This script is responsible for initializing and executing the distributed training process. It begins by importing the main function from a file named "my_module.py". This main function contains the logic for training a GCN model, monitoring its performance, and tracking resource usage metrics like memory and time.

The script then imports PyTorch's multiprocessing module to facilitate the use of multiple processors, enabling parallelized operations and speeding up the training process.

Inside the if __name__ == '__main__': block, an initial print statement indicates the start of the preprocessing steps. The world_size variable is set to 2, implying that two separate processes will be spawned for training, each potentially utilizing a different GPU or set of computational resources.

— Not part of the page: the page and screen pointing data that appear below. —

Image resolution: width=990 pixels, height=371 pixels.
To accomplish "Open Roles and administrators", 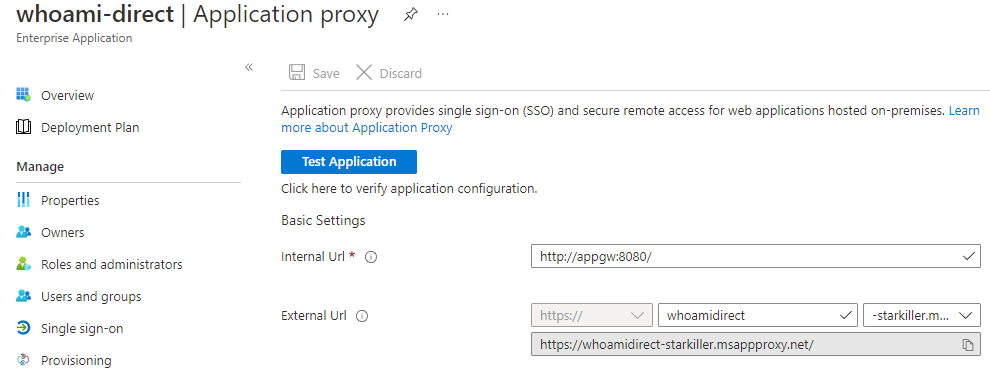I will 112,264.
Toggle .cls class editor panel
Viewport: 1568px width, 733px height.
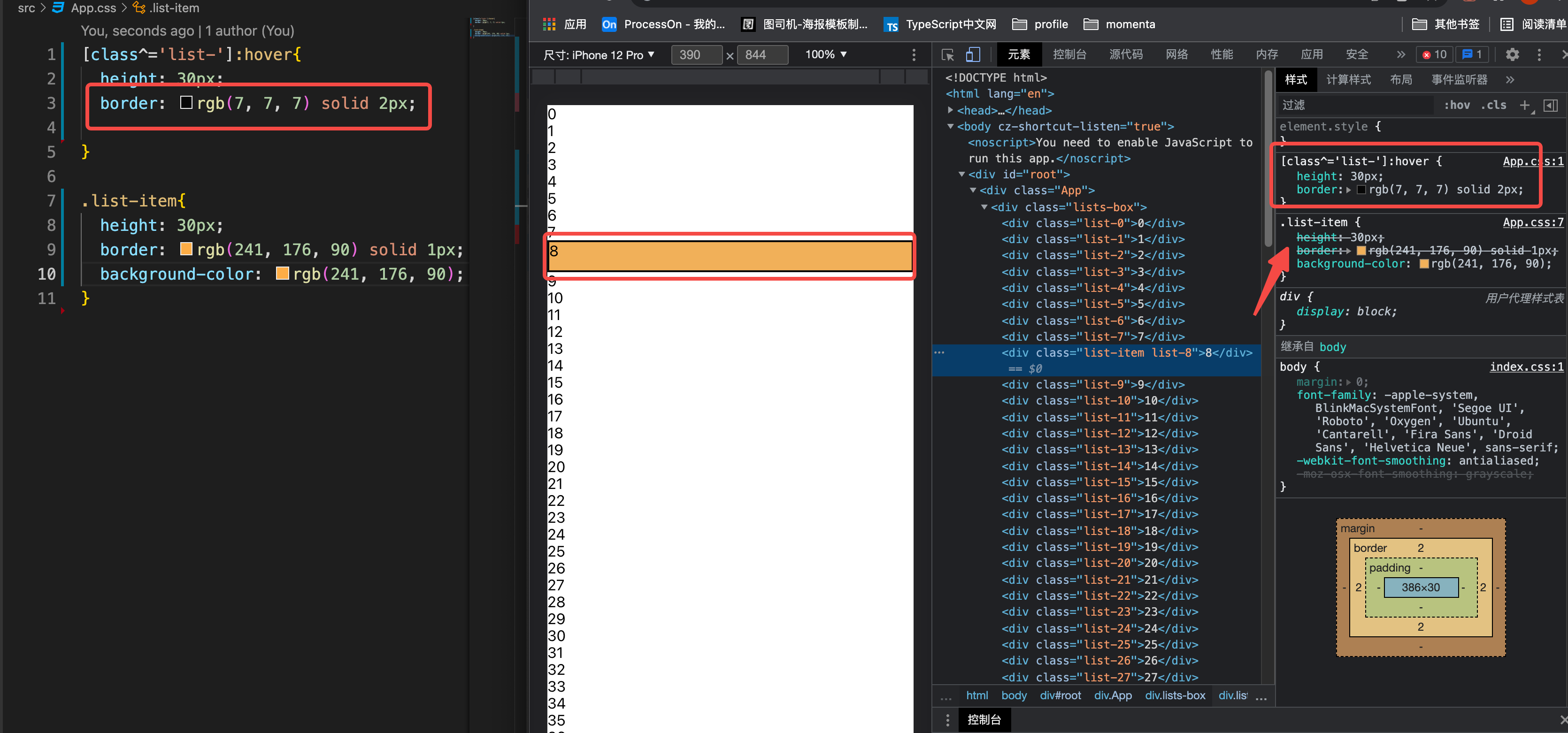pyautogui.click(x=1493, y=105)
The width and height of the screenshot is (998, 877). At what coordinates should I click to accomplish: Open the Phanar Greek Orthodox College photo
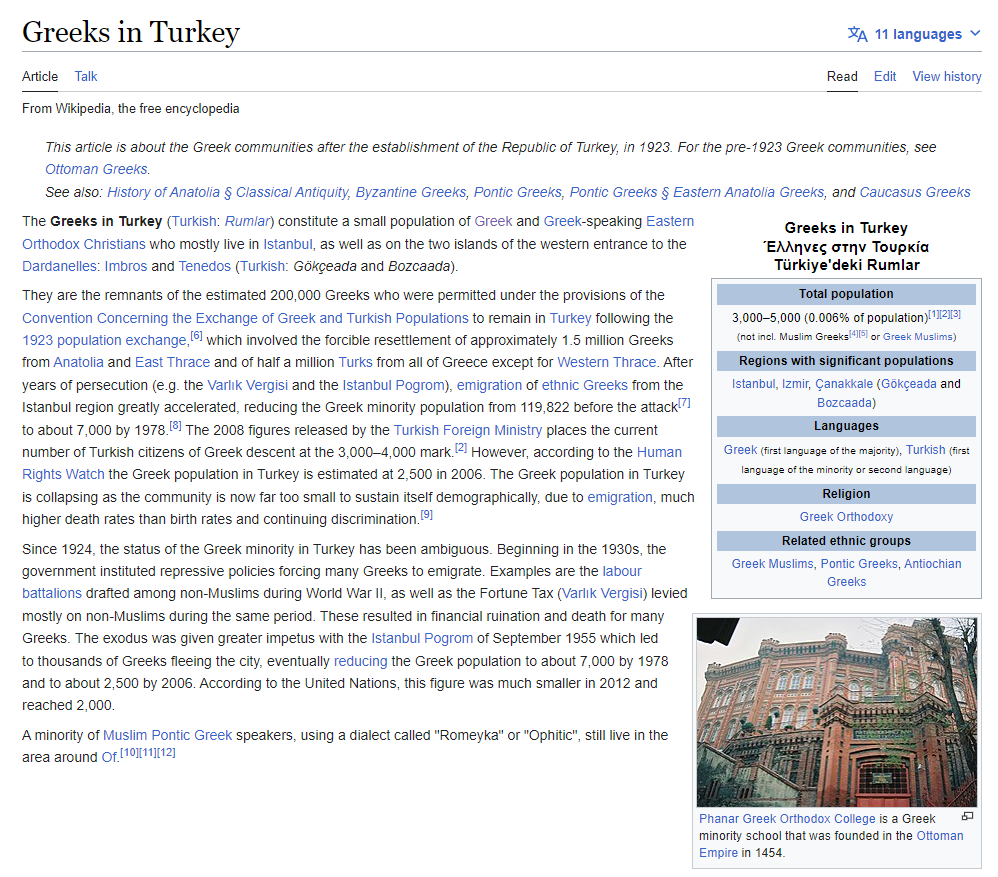(837, 712)
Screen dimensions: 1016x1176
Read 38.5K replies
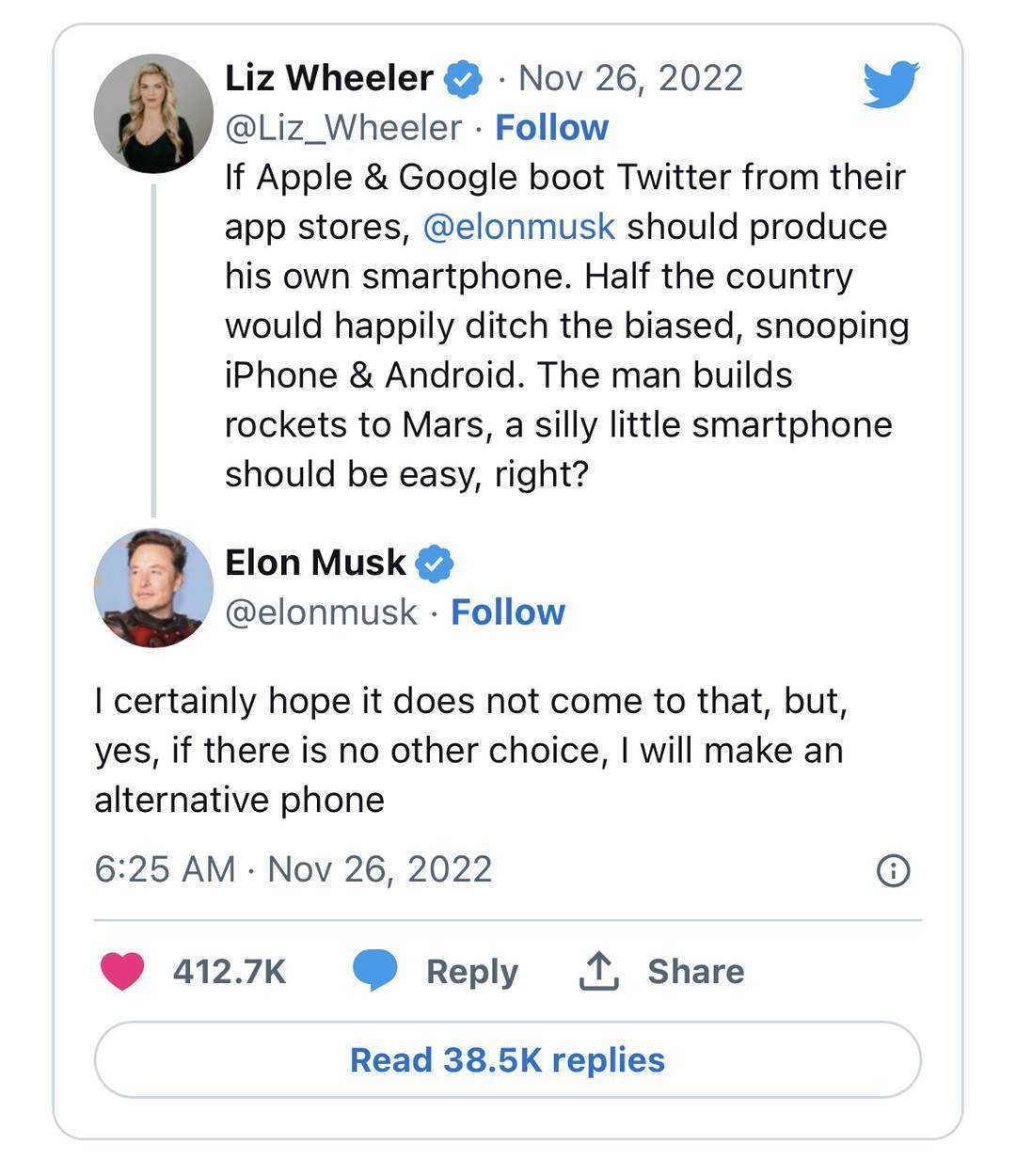point(508,1060)
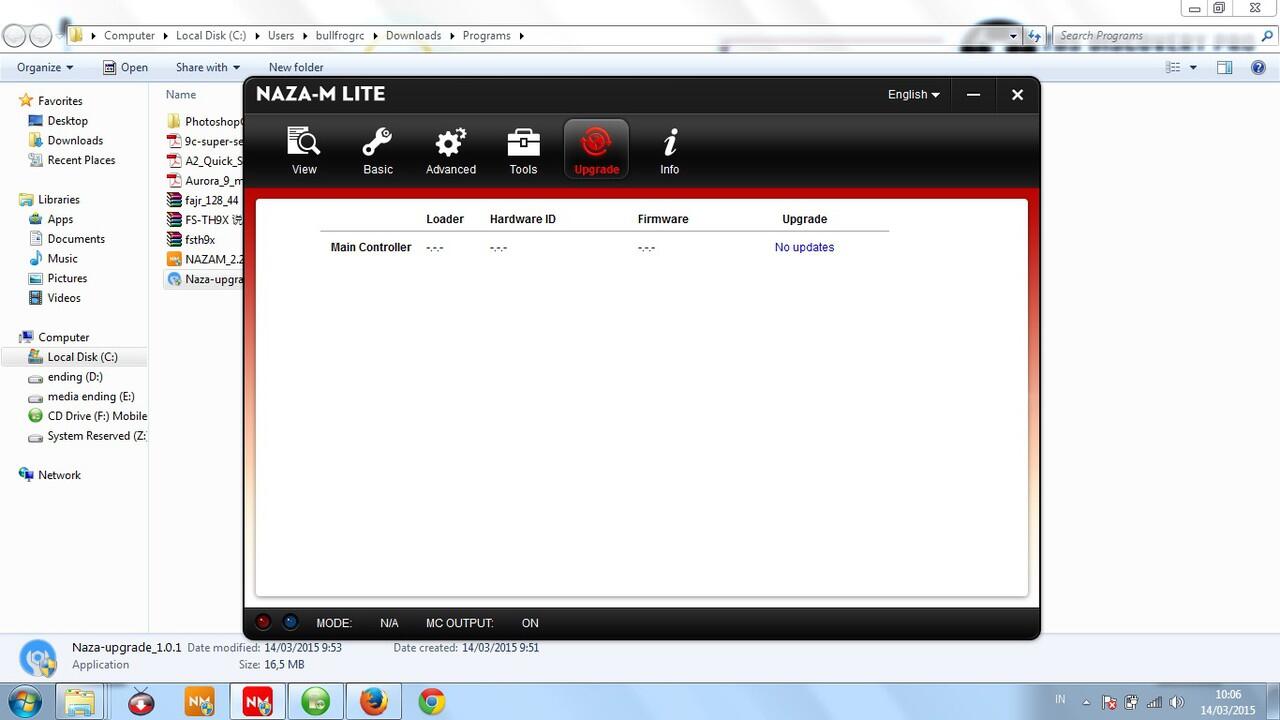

The mp.spawn function is crucial here. It initiates the distributed training by creating world_size number of processes. Each process runs the main function with the provided arguments, performing the training concurrently and ensuring efficient utilization of available resources.



In [None]:
%%time  

# Importing the 'main' function from 'my_module.py' which contains the 
# entire training process and resource tracking mechanisms.
from my_module import main  

# Importing the multiprocessing module from PyTorch, enabling the ability to 
# use multiple processes for parallel and distributed training.
import torch.multiprocessing as mp

# Ensuring the main code is run under the __main__ scope to avoid potential
# issues with multiprocessing across different modules.
if __name__ == '__main__':
    
    # Setting the 'world_size' variable to 2, indicating that two processes 
    # will be spawned for distributed training.
    # In the context of multi-GPU training, this typically means 
    # training will utilize two GPUs.
    
    world_size = 2  
    
    # The 'mp.spawn' function is used to spawn 'world_size' number of 
    # processes that will execute the 'main' function.
    # Each process will run on a separate GPU (or other resources), 
    # enabling parallel and distributed training.
    # The 'args' parameter is used to pass arguments to the 'main' 
    # function in each process.
    # 'nprocs' is set to 'world_size', ensuring the number of processes 
    # spawned equals the defined 'world_size'.
    # 'join=True' means the main process will wait for all spawned 
    # processes to complete before proceeding.
    
    mp.spawn(main, args=(world_size, dataset,), nprocs=world_size, join=True)